:: PROBLEM STATEMENT ::
From the first line to the last, write out the listing exactly.

:: DATA LISTING ::
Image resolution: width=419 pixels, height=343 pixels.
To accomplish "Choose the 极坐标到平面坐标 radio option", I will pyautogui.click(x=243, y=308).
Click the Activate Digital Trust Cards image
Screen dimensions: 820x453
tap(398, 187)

:: WRITTEN ANSWER ::
Image resolution: width=419 pixels, height=343 pixels.
To accomplish "Choose the 极坐标到平面坐标 radio option", I will pyautogui.click(x=243, y=308).
Click the Activate Digital Trust Cards image
Screen dimensions: 820x453
tap(398, 187)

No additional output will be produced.